In April 1941, Adshead submitted a small number of paintings to the War Artists' Advisory Committee, of which the Committee purchased one. During the war, she also created murals for a public canteen in Birmingham and for a service men's club. She designed the Universal Postal Union pictorial issue of stamps for the GPO in 1949, followed by designs for 1951 Festival of Britain stamps, and she designed the frame around the portrait of Queen Elizabeth II on the 8d, 9d, 10d and 11d Wilding series definitive stamps. In 1950 she decorated the fourth-floor restaurant of Selfridge's with jungle scenes. Other commissions included poster designs for London Transport, in both 1927 and 1937, and several murals, now lost, for Bank Underground Station as well as painting sets for the film Cleopatra. Despite her busy work schedule, she also found time to organise the Society of Mural Painters.

In 1929 Adshead married Stephen Bone, the son of the artist Sir Muirhead Bone. The marriage produced two sons and a daughter. After her husband's death in 1958, Adshead travelled widely in both Europe and the United States.

In 1966 she produced the volume Travelling with a Sketchbook: A Guide to Carry on a First Sketching Holiday.

She studied techniques of mosaic decoration in Ravenna and Sicily and had a number of exhibitions of her work both as a solo artist and alongside the works left by Stephen Bone. In 1982 she completed a mosaic mural for Beatson Walk underpass in Rotherhithe which depicted the Fighting Temeraire; a project which required long hours of work inside a cold tunnel during winter. Despite some lameness, she blamed on long periods painting off ladders, Adshead remained an active working artist until the end of her life.

Adshead died on 3 September 1995 in London, at the age of 91.

==Exhibited works==
Adshead's paintings are in many public gallery collections including The Tate, the Graves Art Gallery Sheffield, the Imperial War Museum, Manchester City Art Gallery, the London Transport Museum and The University Art Gallery Liverpool. There are also several surviving mural paintings.
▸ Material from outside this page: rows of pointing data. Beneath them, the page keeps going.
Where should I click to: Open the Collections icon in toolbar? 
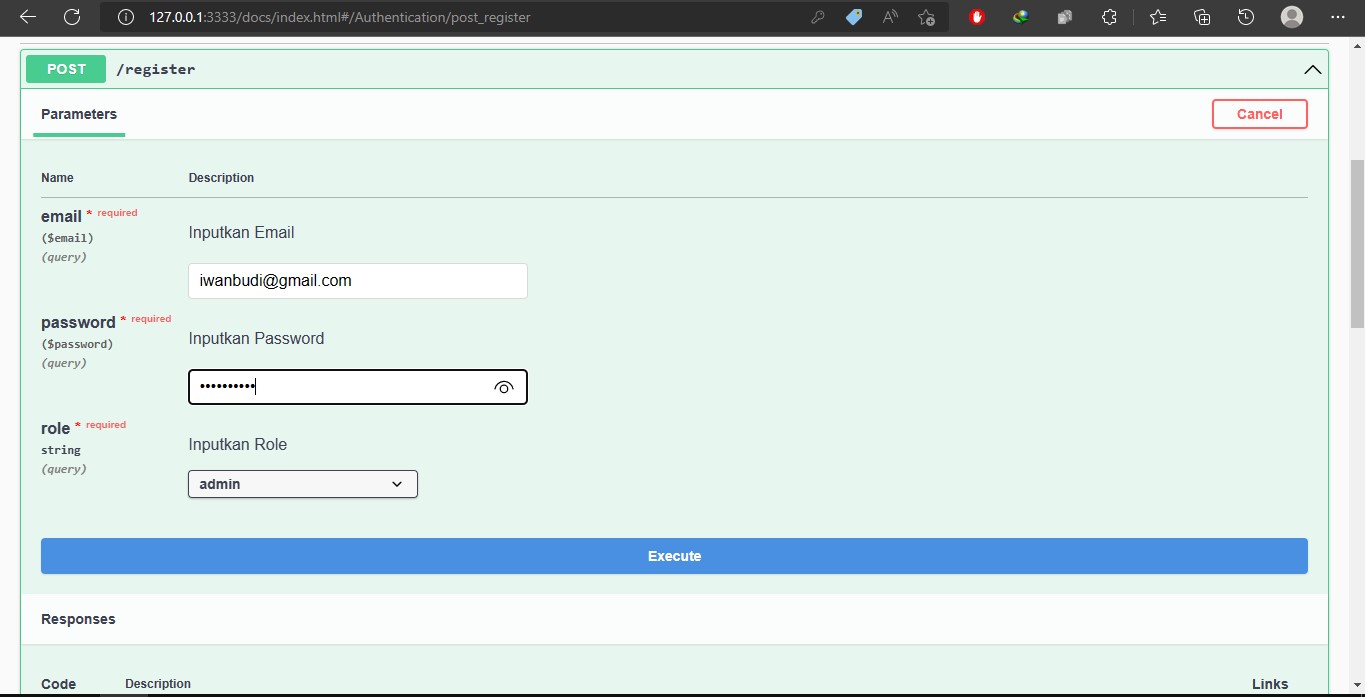[x=1202, y=17]
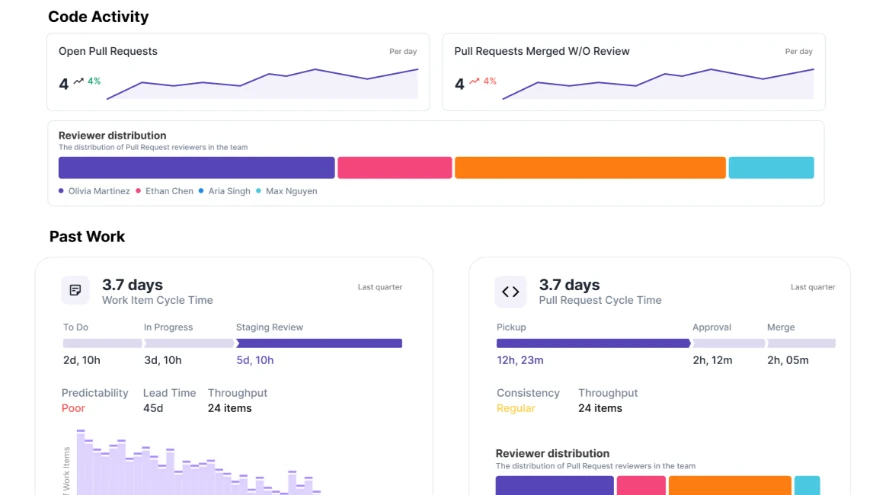Click the Poor predictability label
870x495 pixels.
[73, 408]
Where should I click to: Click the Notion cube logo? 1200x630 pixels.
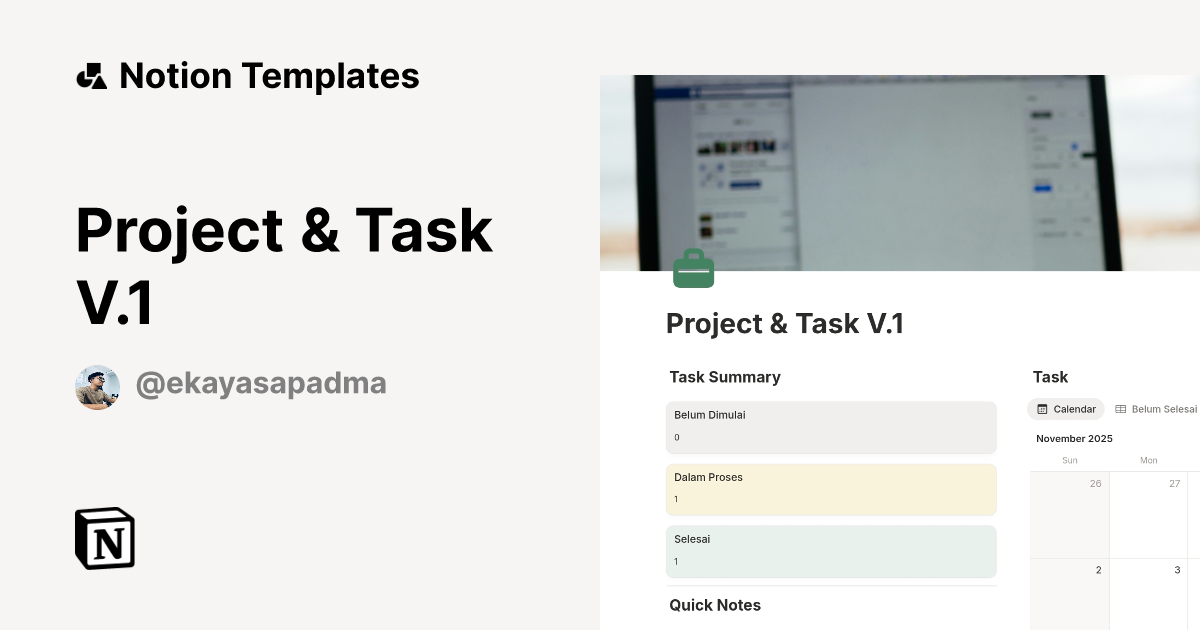105,538
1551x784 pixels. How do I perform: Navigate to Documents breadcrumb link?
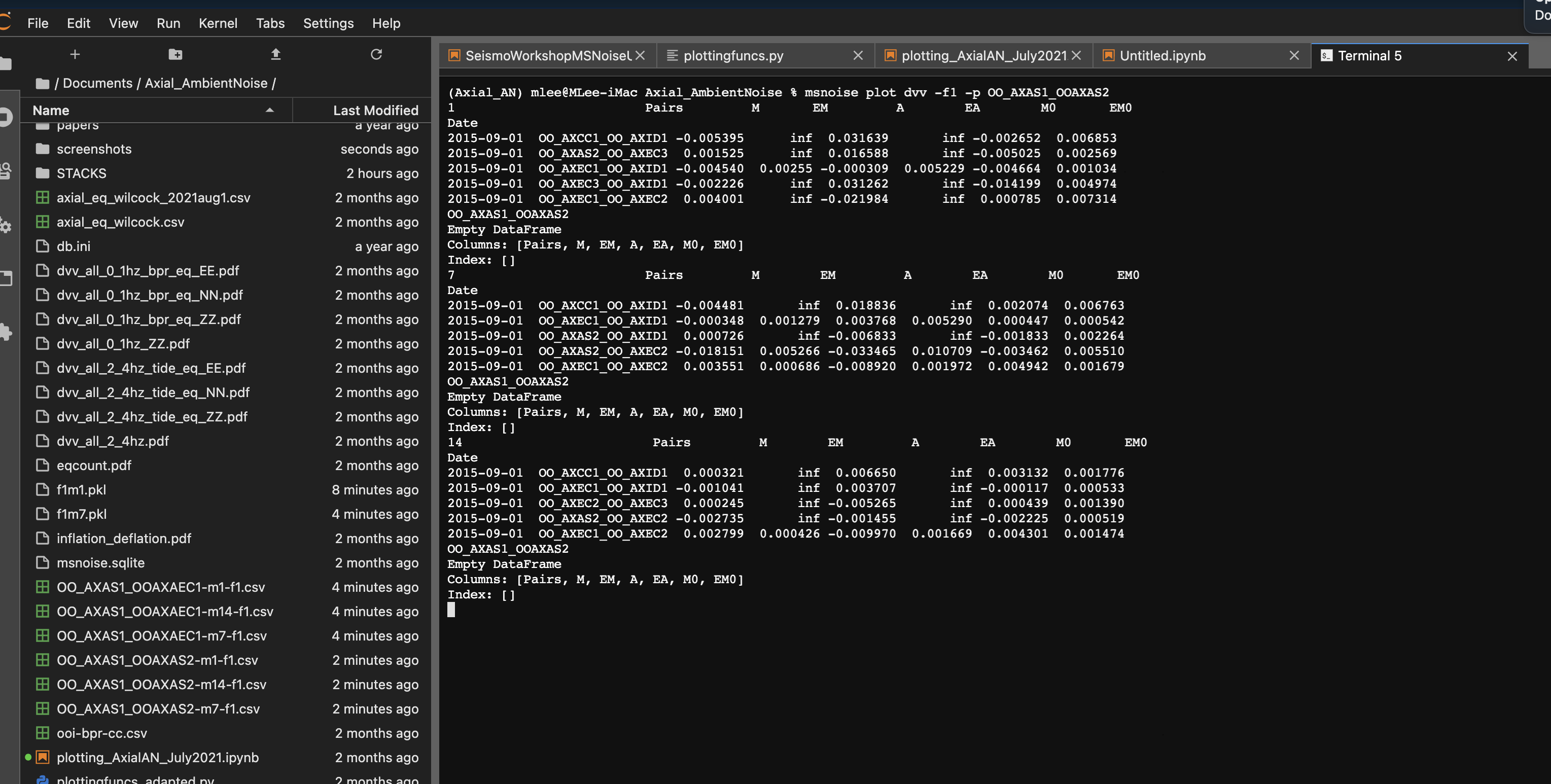pyautogui.click(x=97, y=84)
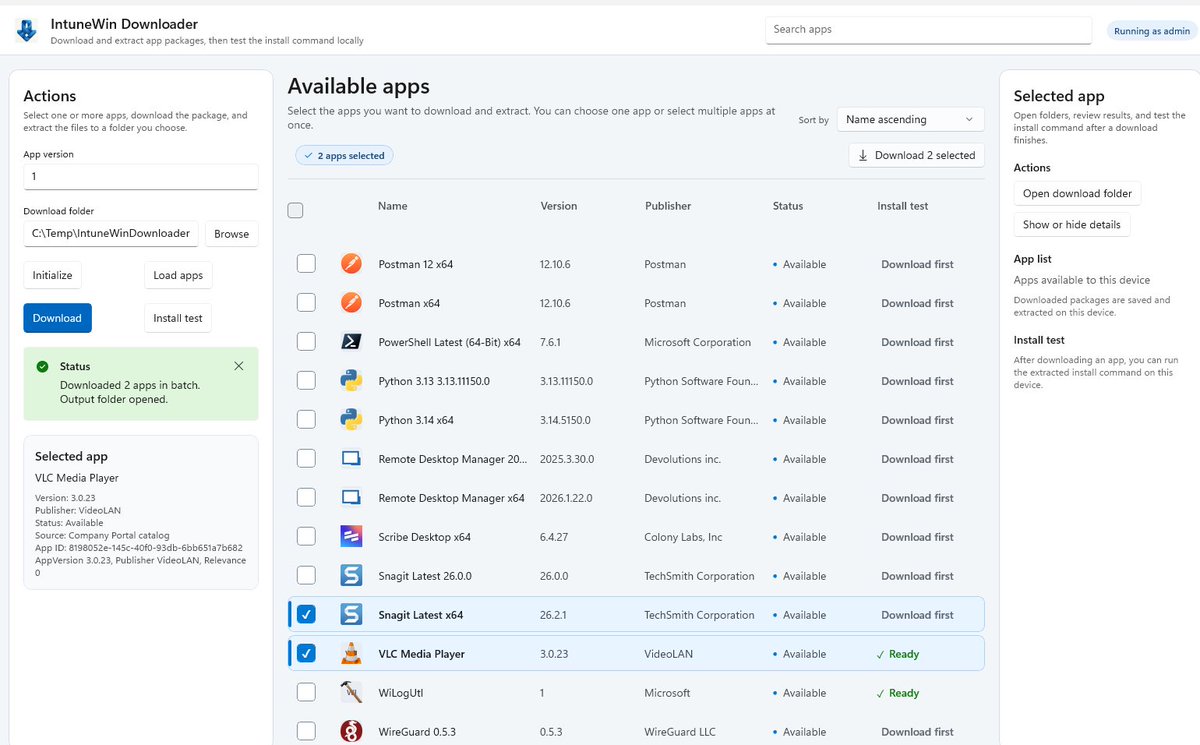Click the Show or hide details button
The width and height of the screenshot is (1200, 745).
pos(1071,224)
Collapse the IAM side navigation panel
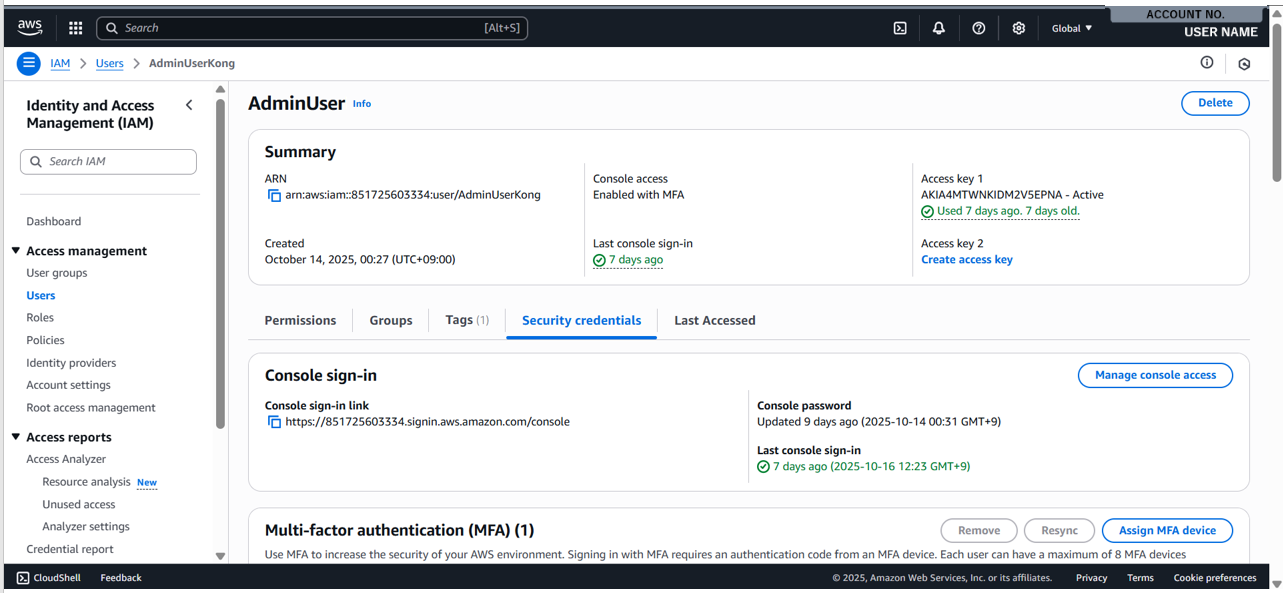 pyautogui.click(x=189, y=105)
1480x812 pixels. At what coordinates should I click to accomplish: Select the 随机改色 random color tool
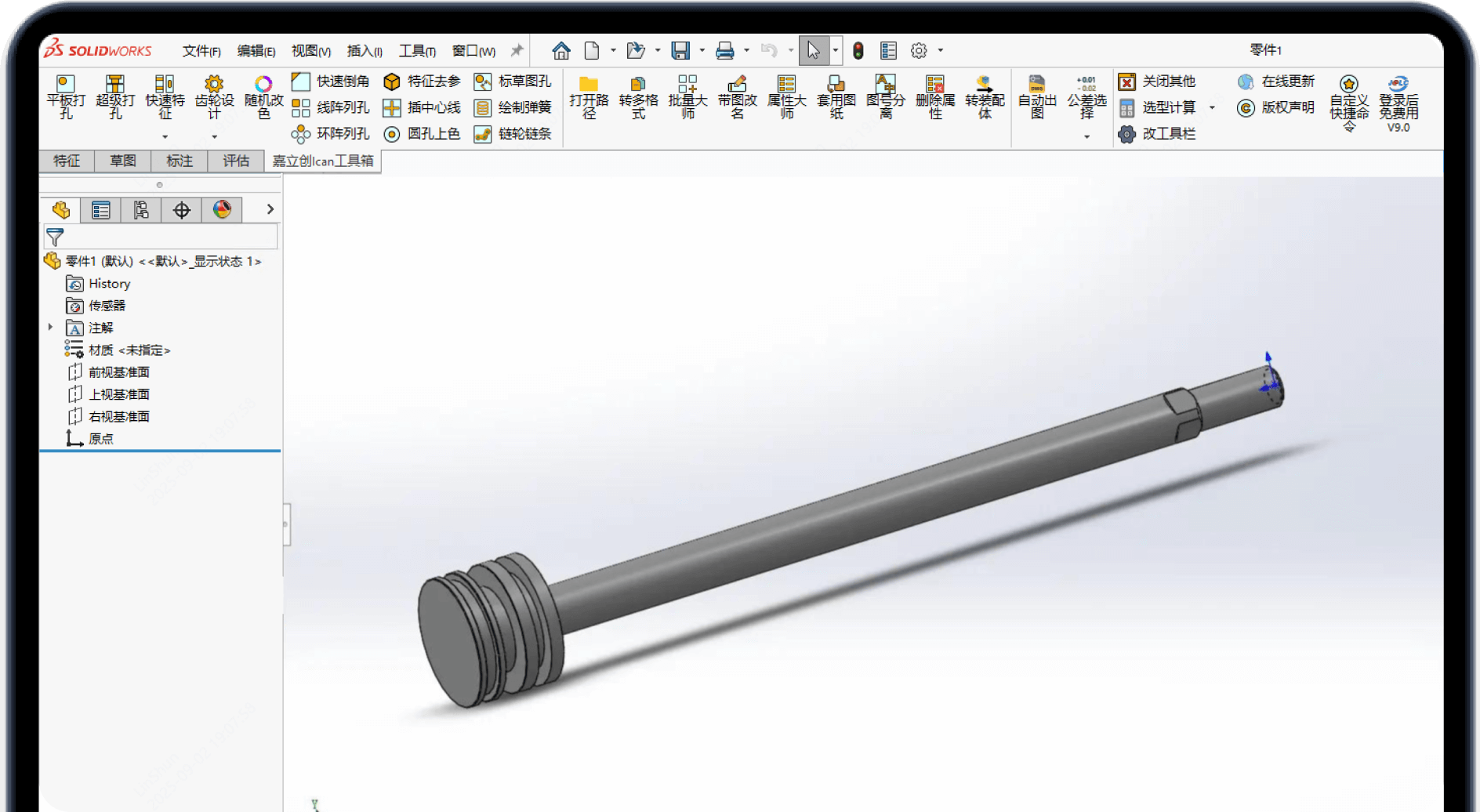point(263,85)
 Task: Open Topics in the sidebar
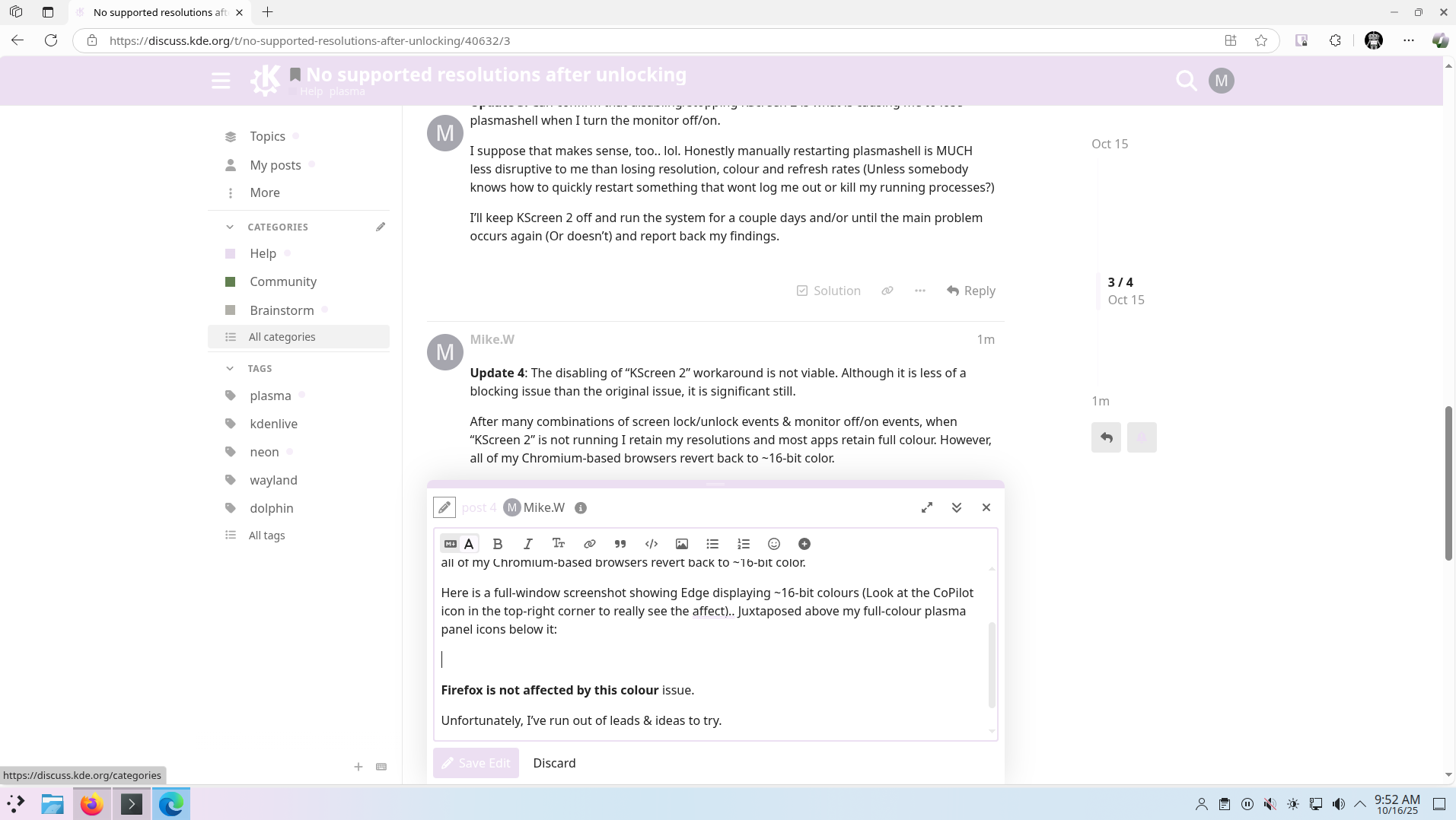[x=267, y=136]

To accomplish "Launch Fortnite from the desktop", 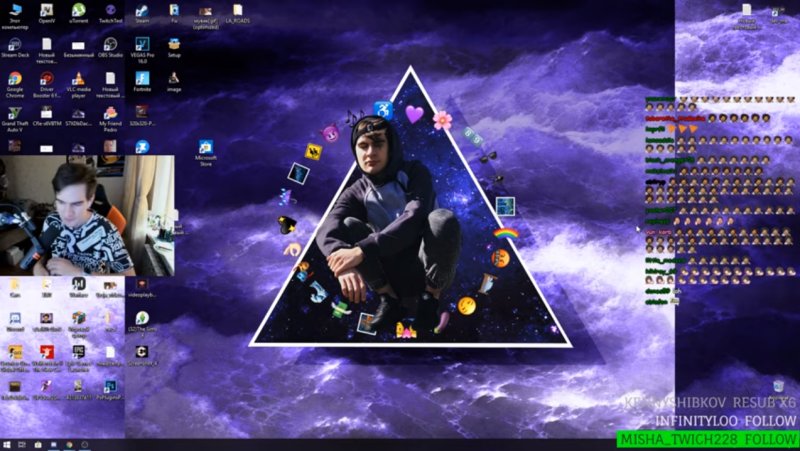I will point(142,79).
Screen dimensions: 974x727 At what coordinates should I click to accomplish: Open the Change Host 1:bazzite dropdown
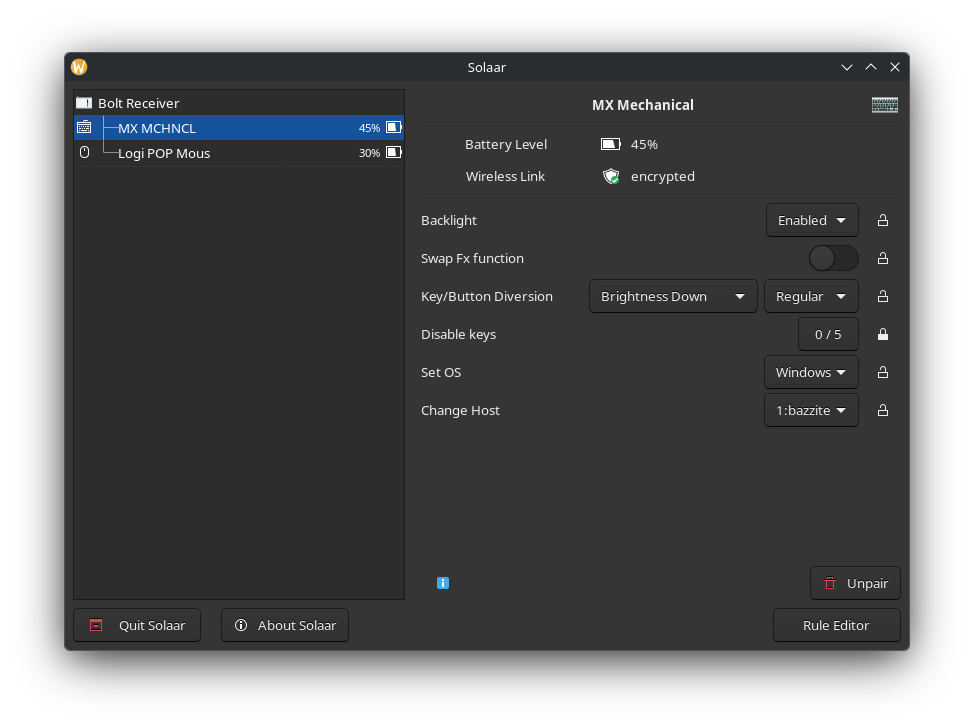(811, 410)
Notable works by Adshead included murals, produced with Stephen Bone, for the liner in 1935-36 which were not installed, a triptych for St Mary and All Saints Church in Plymstock near Plymouth in 1957, a decorative pool in the Telephone Exchange Courtyard in Guernsey in 1966 and a mural for a pedestrian subway in Rotherhithe in 1983.

An exhibition of her work was held at The University of Liverpool Art Gallery (January–April 2005), Graves Art Gallery Sheffield (June–September 2005) and Kingston upon Thames Art Gallery (October–November 2005).